Wenix Red Elk, a public outreach and education specialist with the Confederated Tribes of the Umatilla Indian Reservation, later presented a very detailed PowerPoint presentation of the roles First Foods serve not only as nutrition but also in the sacred realm. She is a descendant from the Wallowa band of the Nez Perce and part of the CTUIR First Foods program.
Red Elk said the tribes are working to restore and manage their First Foods based on their native culture and using sacred lore as a guiding management tool with science playing a supporting role. In sacred lore the first foods are literally the first foods given at the beginning of time to the tribes as sustenance from the Creator. The first foods also followed a yearly cyclical pattern: With spring came salmon, followed by the harvest of roots during the early summer, which in turn led to the mountains for berry and other flora harvesting in late summer and to hunting deer and elk into the fall.
Through forced assimilation and the loss of traditional hunting and gathering grounds, tribes began to lose touch with their heritage. The CTUI is working to change that and is using traditional culture to bolster the community.

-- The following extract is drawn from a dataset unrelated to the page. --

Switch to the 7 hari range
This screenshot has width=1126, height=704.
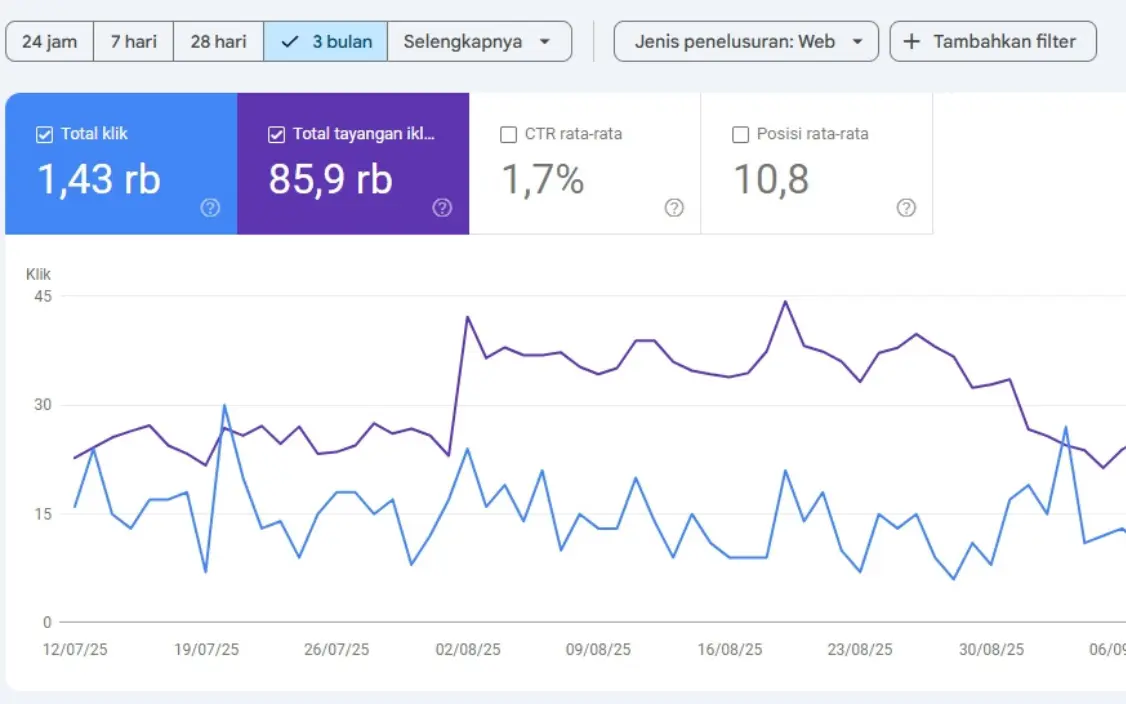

Kathleen Ackley, executive director of Wallowa Land Trust, said the event was the fruition of a project started in April.
“Our goal with these Into The Wallowas programs is to inspire and educate locals and visitors alike,” Ackley said. “We try to give them unique opportunities to explore natural places throughout Wallowa County and consider our natural world through different lenses. We hope to open eyes in new ways to the wonders of the natural world and instill a deep love of place. Only when people have a deep connection to a place will they want to steward and protect it,” she said.
Local nonprofits Building Healthy Families and the Homeland Project also supported the event.